The NTSC reader code is executed during the 160 visible scanlines, and uses up about 18176 CPU clocks. It reads 1536 bytes from a ROM bank, putting them to the RAM buffer, and plays 284 audio samples without buffering in the meantime. The PAL reader takes more time, 202 scanlines and 21568 clocks, even though it buffers the exact same amount of data. This is caused by the need to read and play 337 audio samples instead — the TV frame rate is lower, so more samples per frame to maintain a similar sample rate is needed. The extra 42 scanlines are located in the extended blanking period that is a specific feature of the PAL version of the NES.

The pushers duty is to transfer the buffered data from the RAM into the desired locations of the video memory as fast as possible. They’re fetching data from the buffer and streaming it to its locations — the audio data into the APU DAC every 64 clocks, the graphics into the video memory in the remaining time. There are 8 pushers, a couple per each of the four TV frames that is needed to perform a full video frame update. Each TV frame has a pusher that works in the top forced blanking half, and another that works in the bottom forced blanking half of the raster, the areas where video memory access is enabled. The code of both NTSC and PAL pushers is exactly the same.

The first of the top pushers sets up the palette, loads the nametable and color attributes, sets up a few extra bytes in the nametable to display the OSD icons. All the other pushers transfer different amounts of the character data to the video memory, 38 characters in all of the top pushers, 26 characters in all of the bottom pushers but the last, and the last one loads 20 more characters  (26+38+26+38+26+38+20, 212 characters total).

A video frame without the character data loaded (a screenshot from an early prototype).

The character data is partially loaded.

A double-edged cart

Besides the quite unusual contents in the NES realm, the new release also features another gimmick, a limited run of the double-edged carts with a connector on both sides. I pitched this idea as a joke first, but as they say, every joke has some truth.

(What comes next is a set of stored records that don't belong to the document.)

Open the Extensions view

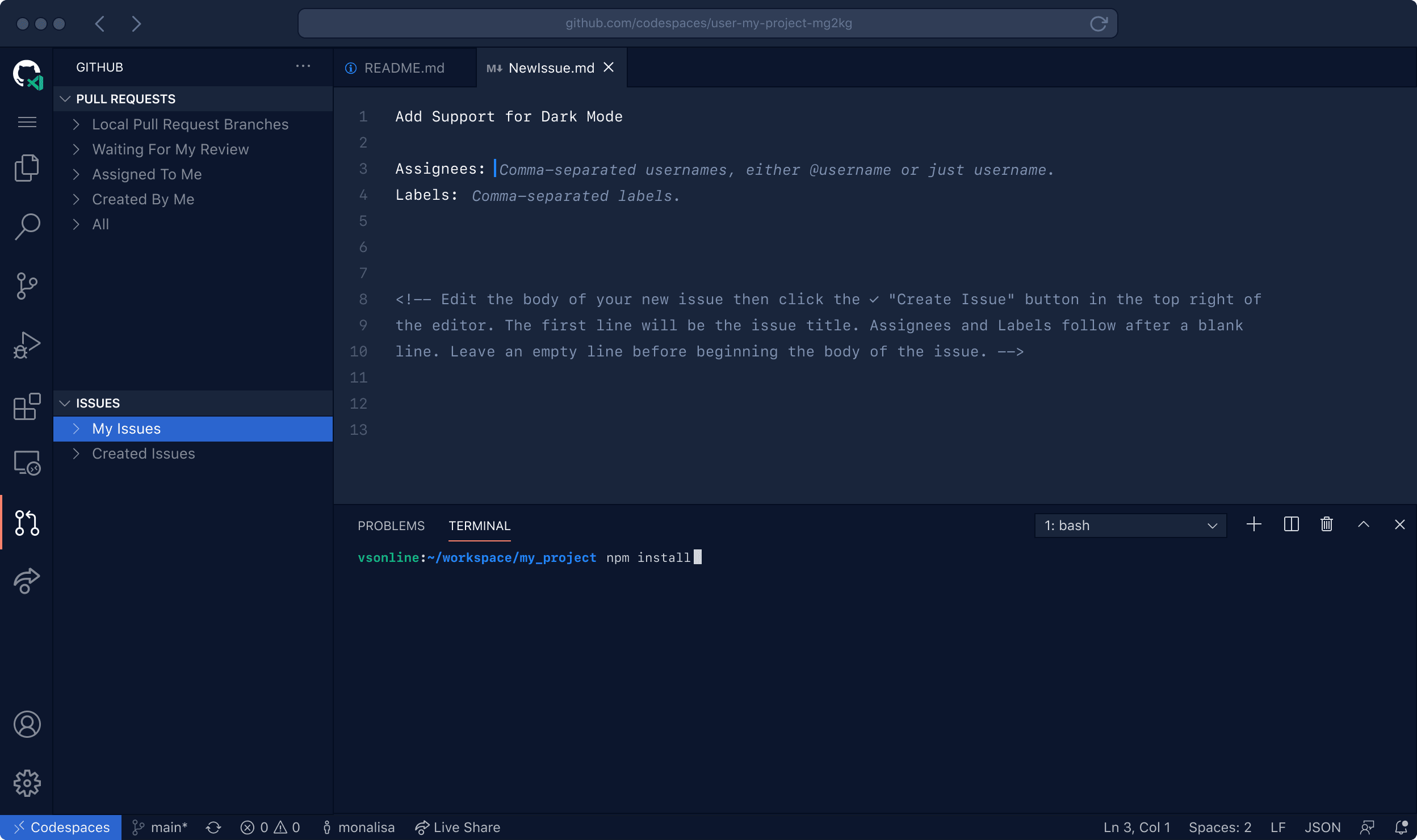pyautogui.click(x=26, y=406)
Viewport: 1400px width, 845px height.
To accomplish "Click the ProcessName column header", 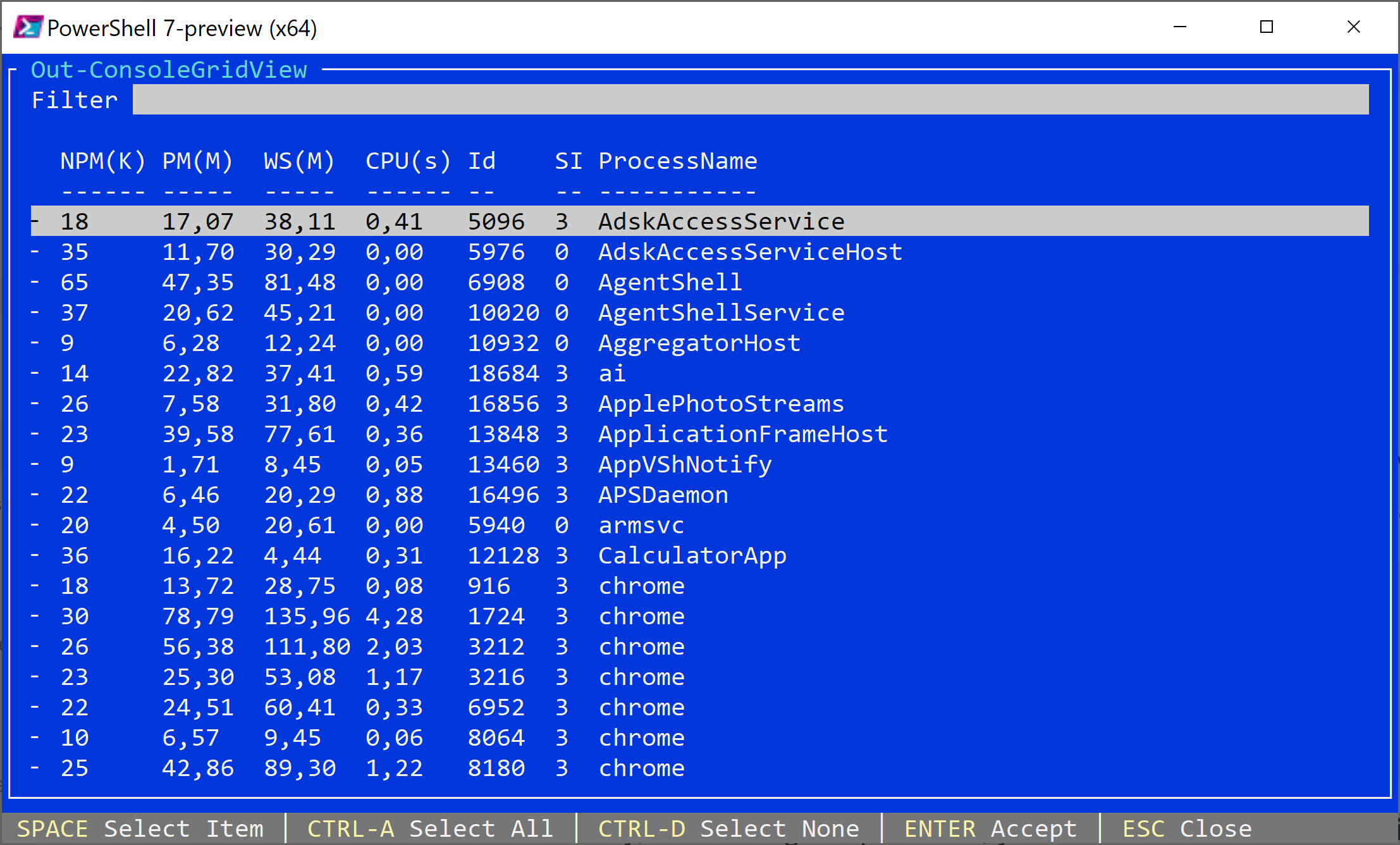I will click(677, 161).
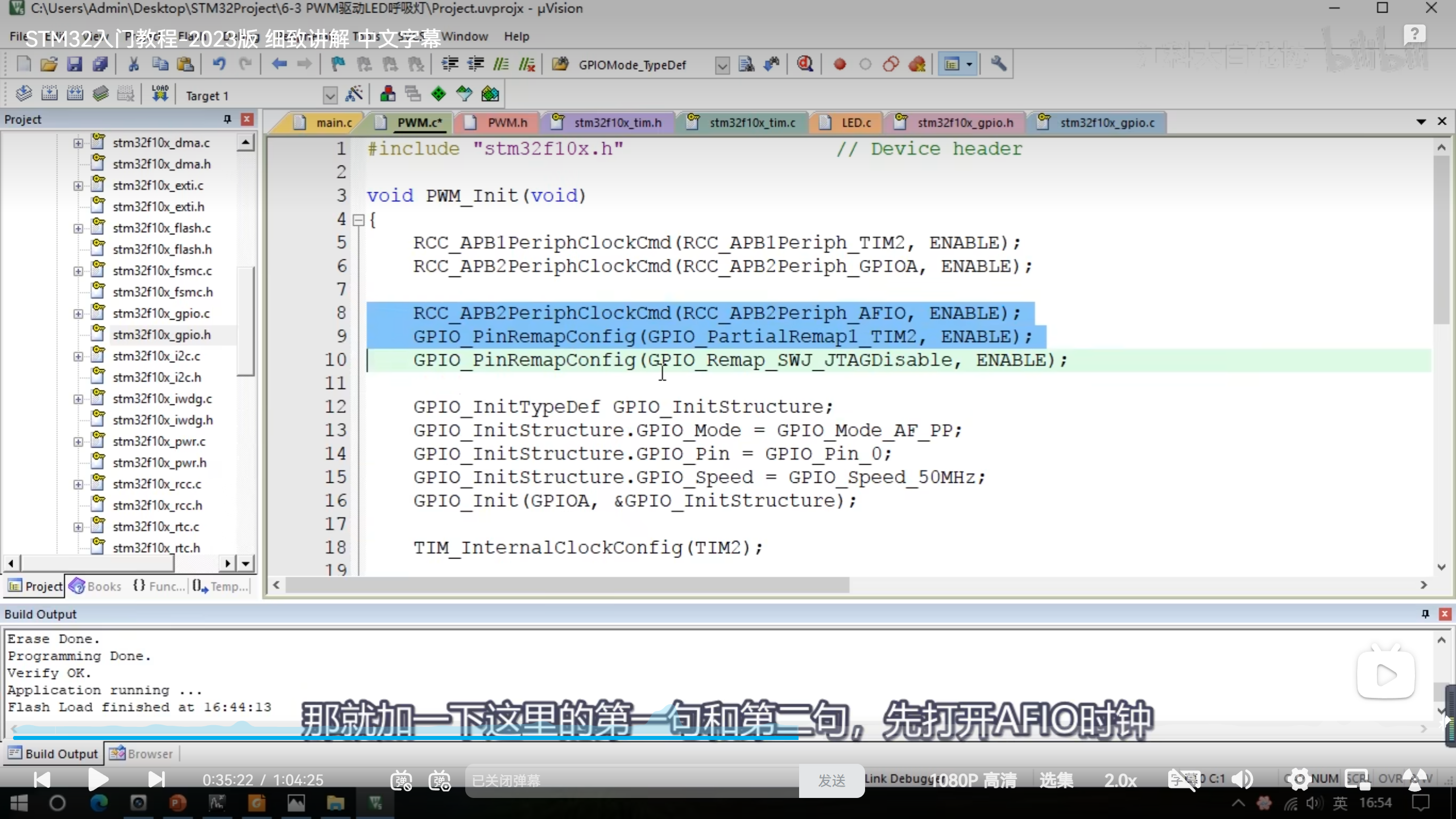Open Options for Target wand icon
Viewport: 1456px width, 819px height.
(x=354, y=94)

A double-edged cart prototype.

The reason here is that it was initially considered to use a 128MB version of the cartridge board, also courtesy of RetroUSB, and include the full album, so the content has been created for this large version. However, by some reason the player code that has been working just fine in the emulators and on the other boards (the older 64MB and in a separate small MMC3 test) just refused to work properly on the new board - it was glitching out, and the video playback just hang before ever starting. As at the moment the 128MB board is only accessible for its creator, and he wasn't able to figure out the issue so far, we had to take a decision of using the older smaller board and limit the release contents to just six songs. This brought the idea that the whole album would fit a couple of boards, then it turned into the idea of putting these boards into a single case and turning it into an extra feature of the project.